First assumption is a missing piece which usually fills logical gap to complete a conclusion.If you look at option A, it does not talk about technical research (misses out on premise 1) so this statement is a stretch and a giant leap to fill the gap.

Option D is moderate, subtle in language and beautifully connects both the premises to reach the conclusion.

a) unusual teaching styles and student popularity do not add to the reputation of the university.
d) It is unlikely that a person who uses unorthodox methods of teaching could be focused on technical research.

Now comes the negation
a) unusual teaching styles and student popularity add to the reputation of the university.
Well, it certainly attacks the conclusion, but here the author talks about the addition of reputation.
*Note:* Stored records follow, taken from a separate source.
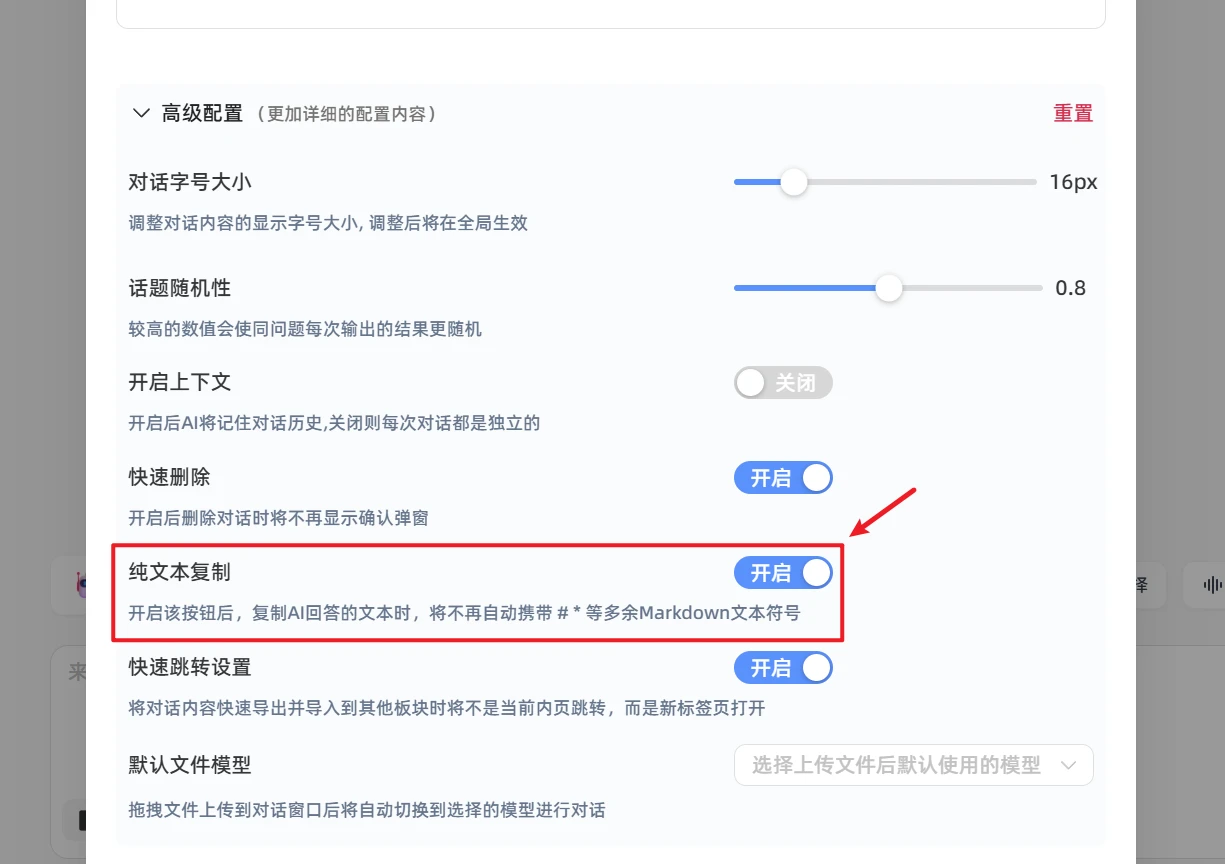Switch off the 快速跳转设置 toggle
This screenshot has width=1225, height=864.
783,668
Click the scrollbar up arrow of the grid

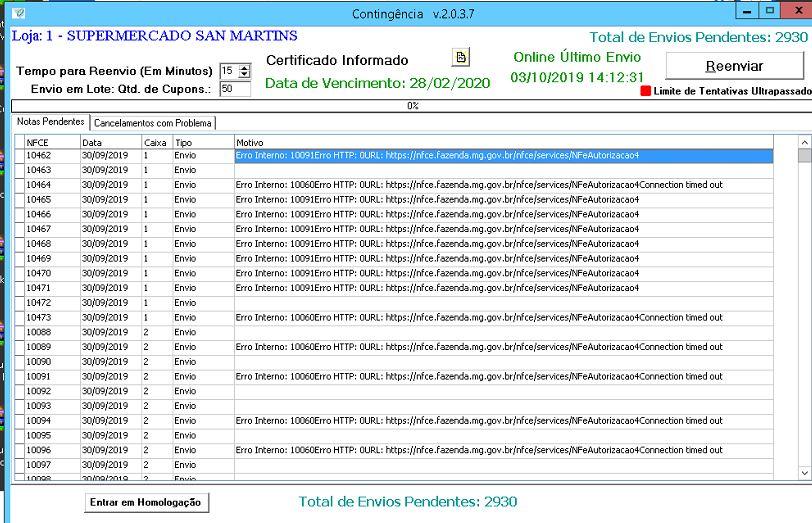(804, 142)
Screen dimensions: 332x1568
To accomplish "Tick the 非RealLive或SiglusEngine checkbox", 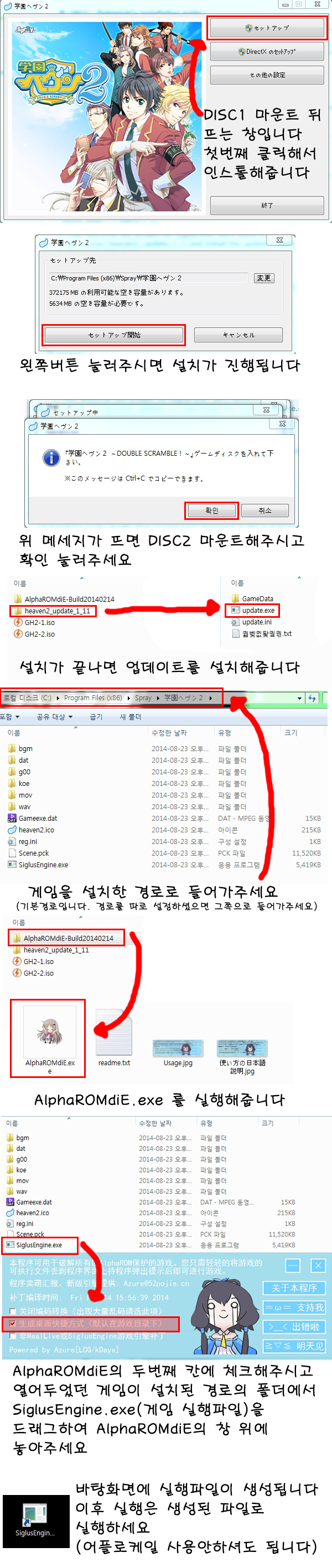I will point(13,1336).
Carefully observe how the argument states, "new technical research that would add to the reputation of the university".

Lets assume reputation by unorthodox means=(U) and by publications =(P)
In this case (option A) we have only (U) so it hurts, but not completely.

consider the option D
d) It is likely that a person who uses unorthodox methods of teaching could be focused on technical research.
The guy is unorthodox and he is also focused on research (U+P) this hurts argument more so, it is clear winner.

I hope i was Ok in my explanation, but one thing i want to tell you this question does not even required assumption negation, just a simple assumption connecting the dots would have been sufficient.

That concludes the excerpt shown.